Data records
---*---

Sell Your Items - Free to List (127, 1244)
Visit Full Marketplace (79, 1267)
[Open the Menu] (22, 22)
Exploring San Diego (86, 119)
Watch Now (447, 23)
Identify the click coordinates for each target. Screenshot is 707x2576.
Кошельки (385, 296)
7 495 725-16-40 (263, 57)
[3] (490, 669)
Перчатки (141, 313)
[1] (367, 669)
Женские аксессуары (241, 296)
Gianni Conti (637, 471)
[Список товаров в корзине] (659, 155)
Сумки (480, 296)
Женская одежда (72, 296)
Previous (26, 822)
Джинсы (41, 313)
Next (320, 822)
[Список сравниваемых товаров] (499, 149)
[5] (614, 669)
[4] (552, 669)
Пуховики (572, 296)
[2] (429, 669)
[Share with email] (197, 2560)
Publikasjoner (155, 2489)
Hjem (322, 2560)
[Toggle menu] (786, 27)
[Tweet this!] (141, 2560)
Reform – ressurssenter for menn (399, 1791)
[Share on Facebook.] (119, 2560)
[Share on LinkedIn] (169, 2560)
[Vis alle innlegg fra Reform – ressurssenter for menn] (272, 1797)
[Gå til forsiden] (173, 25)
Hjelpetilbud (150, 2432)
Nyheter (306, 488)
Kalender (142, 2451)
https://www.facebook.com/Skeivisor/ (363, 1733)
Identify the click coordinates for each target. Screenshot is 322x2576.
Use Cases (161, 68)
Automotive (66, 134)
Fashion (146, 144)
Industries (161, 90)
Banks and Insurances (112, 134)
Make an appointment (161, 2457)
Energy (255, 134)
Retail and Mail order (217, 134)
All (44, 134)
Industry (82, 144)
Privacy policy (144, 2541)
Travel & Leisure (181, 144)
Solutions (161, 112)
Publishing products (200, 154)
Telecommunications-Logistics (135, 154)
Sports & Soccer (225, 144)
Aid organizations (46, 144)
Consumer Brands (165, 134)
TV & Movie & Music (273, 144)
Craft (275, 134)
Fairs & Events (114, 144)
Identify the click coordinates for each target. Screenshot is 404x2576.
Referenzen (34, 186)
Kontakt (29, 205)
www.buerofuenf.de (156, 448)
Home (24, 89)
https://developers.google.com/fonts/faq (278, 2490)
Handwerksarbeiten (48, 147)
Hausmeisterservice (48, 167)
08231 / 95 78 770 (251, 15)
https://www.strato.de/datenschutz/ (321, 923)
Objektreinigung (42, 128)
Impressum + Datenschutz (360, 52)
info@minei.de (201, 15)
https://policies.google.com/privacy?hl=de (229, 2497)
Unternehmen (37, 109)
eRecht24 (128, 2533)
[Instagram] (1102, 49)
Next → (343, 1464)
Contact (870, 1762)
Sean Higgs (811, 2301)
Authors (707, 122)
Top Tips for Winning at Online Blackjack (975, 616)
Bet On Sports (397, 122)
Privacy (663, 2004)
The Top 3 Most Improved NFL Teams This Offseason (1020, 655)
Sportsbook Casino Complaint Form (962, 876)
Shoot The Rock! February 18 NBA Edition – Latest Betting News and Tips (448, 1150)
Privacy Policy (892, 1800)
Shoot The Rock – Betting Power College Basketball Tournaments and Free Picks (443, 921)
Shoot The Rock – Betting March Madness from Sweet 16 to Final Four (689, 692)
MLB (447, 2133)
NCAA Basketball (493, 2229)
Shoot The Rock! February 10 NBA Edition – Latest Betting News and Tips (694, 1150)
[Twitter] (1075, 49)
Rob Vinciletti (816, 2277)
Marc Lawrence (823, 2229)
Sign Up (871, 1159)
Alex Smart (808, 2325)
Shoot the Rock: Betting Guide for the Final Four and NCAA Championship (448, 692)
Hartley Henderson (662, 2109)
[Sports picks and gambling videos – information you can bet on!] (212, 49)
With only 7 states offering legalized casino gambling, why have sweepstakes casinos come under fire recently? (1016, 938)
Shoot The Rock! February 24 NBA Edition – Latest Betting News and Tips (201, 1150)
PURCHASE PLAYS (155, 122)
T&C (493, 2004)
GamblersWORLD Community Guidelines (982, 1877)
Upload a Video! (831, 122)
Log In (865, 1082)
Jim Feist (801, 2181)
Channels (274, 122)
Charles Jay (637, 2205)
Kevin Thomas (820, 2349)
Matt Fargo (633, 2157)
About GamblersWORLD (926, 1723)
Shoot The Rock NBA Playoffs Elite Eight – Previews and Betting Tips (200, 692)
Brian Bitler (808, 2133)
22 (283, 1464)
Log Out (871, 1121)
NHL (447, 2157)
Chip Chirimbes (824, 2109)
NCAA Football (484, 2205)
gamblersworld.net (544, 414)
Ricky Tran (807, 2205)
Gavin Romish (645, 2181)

---*---

Directions:
Print the line containing "Shoot The Rock! February 18", then every line after it through the last line of the records, each exactly as written; nothing else belongs in the answer.

Your response:
Shoot The Rock! February 18 NBA Edition – Latest Betting News and Tips (448, 1150)
Privacy Policy (892, 1800)
Shoot The Rock – Betting Power College Basketball Tournaments and Free Picks (443, 921)
Shoot The Rock – Betting March Madness from Sweet 16 to Final Four (689, 692)
MLB (447, 2133)
NCAA Basketball (493, 2229)
Shoot The Rock! February 10 NBA Edition – Latest Betting News and Tips (694, 1150)
[Twitter] (1075, 49)
Rob Vinciletti (816, 2277)
Marc Lawrence (823, 2229)
Sign Up (871, 1159)
Alex Smart (808, 2325)
Shoot the Rock: Betting Guide for the Final Four and NCAA Championship (448, 692)
Hartley Henderson (662, 2109)
[Sports picks and gambling videos – information you can bet on!] (212, 49)
With only 7 states offering legalized casino gambling, why have sweepstakes casinos come under fire recently? (1016, 938)
Shoot The Rock! February 24 NBA Edition – Latest Betting News and Tips (201, 1150)
PURCHASE PLAYS (155, 122)
T&C (493, 2004)
GamblersWORLD Community Guidelines (982, 1877)
Upload a Video! (831, 122)
Log In (865, 1082)
Jim Feist (801, 2181)
Channels (274, 122)
Charles Jay (637, 2205)
Kevin Thomas (820, 2349)
Matt Fargo (633, 2157)
About GamblersWORLD (926, 1723)
Shoot The Rock NBA Playoffs Elite Eight – Previews and Betting Tips (200, 692)
Brian Bitler (808, 2133)
22 (283, 1464)
Log Out (871, 1121)
NHL (447, 2157)
Chip Chirimbes (824, 2109)
NCAA Football (484, 2205)
gamblersworld.net (544, 414)
Ricky Tran (807, 2205)
Gavin Romish (645, 2181)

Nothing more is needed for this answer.